# TASK DESCRIPTION:
The listing that follows must be given again in full and exactly.

# MATERIAL PROVIDED:

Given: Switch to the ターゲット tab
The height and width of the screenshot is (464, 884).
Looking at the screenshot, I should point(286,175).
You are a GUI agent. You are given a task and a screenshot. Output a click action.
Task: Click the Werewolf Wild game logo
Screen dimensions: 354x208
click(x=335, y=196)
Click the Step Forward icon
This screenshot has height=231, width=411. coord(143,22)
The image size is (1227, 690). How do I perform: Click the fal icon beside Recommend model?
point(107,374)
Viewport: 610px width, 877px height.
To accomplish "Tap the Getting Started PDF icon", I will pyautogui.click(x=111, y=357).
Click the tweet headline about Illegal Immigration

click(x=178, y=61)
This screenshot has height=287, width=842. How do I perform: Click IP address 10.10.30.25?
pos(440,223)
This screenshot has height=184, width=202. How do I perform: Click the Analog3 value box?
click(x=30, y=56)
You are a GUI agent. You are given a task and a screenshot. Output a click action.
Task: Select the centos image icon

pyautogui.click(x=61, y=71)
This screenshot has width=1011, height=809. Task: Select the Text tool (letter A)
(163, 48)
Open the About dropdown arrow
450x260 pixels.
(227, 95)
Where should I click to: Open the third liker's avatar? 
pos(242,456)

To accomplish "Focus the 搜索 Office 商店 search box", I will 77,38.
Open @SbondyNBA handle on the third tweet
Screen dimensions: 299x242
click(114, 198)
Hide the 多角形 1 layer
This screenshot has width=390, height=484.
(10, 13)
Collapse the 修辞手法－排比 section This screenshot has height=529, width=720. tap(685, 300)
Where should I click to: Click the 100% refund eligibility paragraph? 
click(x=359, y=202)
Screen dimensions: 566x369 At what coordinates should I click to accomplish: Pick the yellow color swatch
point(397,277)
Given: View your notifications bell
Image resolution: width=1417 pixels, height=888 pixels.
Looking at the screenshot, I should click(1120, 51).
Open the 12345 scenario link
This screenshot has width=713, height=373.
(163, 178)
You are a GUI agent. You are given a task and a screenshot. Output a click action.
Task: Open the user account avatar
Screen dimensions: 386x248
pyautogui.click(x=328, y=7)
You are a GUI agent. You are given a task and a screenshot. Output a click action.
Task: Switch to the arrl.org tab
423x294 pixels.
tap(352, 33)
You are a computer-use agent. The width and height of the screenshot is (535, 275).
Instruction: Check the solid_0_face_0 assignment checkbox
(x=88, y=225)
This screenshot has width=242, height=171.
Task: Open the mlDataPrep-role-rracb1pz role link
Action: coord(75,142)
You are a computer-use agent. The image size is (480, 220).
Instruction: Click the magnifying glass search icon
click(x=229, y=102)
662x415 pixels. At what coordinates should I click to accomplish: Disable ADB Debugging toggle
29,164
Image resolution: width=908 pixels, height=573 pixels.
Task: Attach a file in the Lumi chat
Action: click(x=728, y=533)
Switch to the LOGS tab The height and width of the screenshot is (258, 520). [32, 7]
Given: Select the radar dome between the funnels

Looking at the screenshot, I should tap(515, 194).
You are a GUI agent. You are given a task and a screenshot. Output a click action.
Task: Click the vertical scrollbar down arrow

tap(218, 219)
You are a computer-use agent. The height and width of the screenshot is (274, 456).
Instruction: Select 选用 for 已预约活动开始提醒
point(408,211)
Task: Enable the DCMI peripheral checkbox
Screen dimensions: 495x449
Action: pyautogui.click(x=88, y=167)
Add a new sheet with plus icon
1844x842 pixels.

# RESPONSE:
Given: Switch to the ターゲット tab
The height and width of the screenshot is (464, 884).
Looking at the screenshot, I should point(286,175).
You are a GUI agent. You are given a task and a screenshot. Output a click action.
Task: Click the Werewolf Wild game logo
Screen dimensions: 354x208
click(x=335, y=196)
Click the Step Forward icon
This screenshot has height=231, width=411. coord(143,22)
The image size is (1227, 690). How do I perform: Click the fal icon beside Recommend model?
point(107,374)
Viewport: 610px width, 877px height.
To accomplish "Tap the Getting Started PDF icon", I will pyautogui.click(x=111, y=357).
Click the tweet headline about Illegal Immigration

click(x=178, y=61)
This screenshot has height=287, width=842. How do I perform: Click IP address 10.10.30.25?
pos(440,223)
This screenshot has height=184, width=202. How do I perform: Click the Analog3 value box?
click(x=30, y=56)
You are a GUI agent. You are given a task and a screenshot. Output a click action.
Task: Select the centos image icon

pyautogui.click(x=61, y=71)
This screenshot has width=1011, height=809. Task: Select the Text tool (letter A)
(163, 48)
Open the About dropdown arrow
450x260 pixels.
(227, 95)
Where should I click to: Open the third liker's avatar? 
pos(242,456)

To accomplish "Focus the 搜索 Office 商店 search box", I will 77,38.
Open @SbondyNBA handle on the third tweet
Screen dimensions: 299x242
click(114, 198)
Hide the 多角形 1 layer
This screenshot has width=390, height=484.
(10, 13)
Collapse the 修辞手法－排比 section This screenshot has height=529, width=720. tap(685, 300)
Where should I click to: Click the 100% refund eligibility paragraph? 
click(x=359, y=202)
Screen dimensions: 566x369 At what coordinates should I click to accomplish: Pick the yellow color swatch
point(397,277)
Given: View your notifications bell
Image resolution: width=1417 pixels, height=888 pixels.
Looking at the screenshot, I should click(1120, 51).
Open the 12345 scenario link
This screenshot has width=713, height=373.
(163, 178)
You are a GUI agent. You are given a task and a screenshot. Output a click action.
Task: Open the user account avatar
Screen dimensions: 386x248
pyautogui.click(x=328, y=7)
You are a GUI agent. You are given a task and a screenshot. Output a click action.
Task: Switch to the arrl.org tab
423x294 pixels.
tap(352, 33)
You are a computer-use agent. The width and height of the screenshot is (535, 275).
Instruction: Check the solid_0_face_0 assignment checkbox
(x=88, y=225)
This screenshot has width=242, height=171.
Task: Open the mlDataPrep-role-rracb1pz role link
Action: coord(75,142)
You are a computer-use agent. The image size is (480, 220).
Instruction: Click the magnifying glass search icon
click(x=229, y=102)
662x415 pixels. At what coordinates should I click to accomplish: Disable ADB Debugging toggle
29,164
Image resolution: width=908 pixels, height=573 pixels.
Task: Attach a file in the Lumi chat
Action: click(x=728, y=533)
Switch to the LOGS tab The height and width of the screenshot is (258, 520). [32, 7]
Given: Select the radar dome between the funnels

Looking at the screenshot, I should tap(515, 194).
You are a GUI agent. You are given a task and a screenshot. Output a click action.
Task: Click the vertical scrollbar down arrow

tap(218, 219)
You are a computer-use agent. The height and width of the screenshot is (274, 456).
Instruction: Select 选用 for 已预约活动开始提醒
point(408,211)
Task: Enable the DCMI peripheral checkbox
Screen dimensions: 495x449
Action: pyautogui.click(x=88, y=167)
Add a new sheet with plus icon
1844x842 pixels.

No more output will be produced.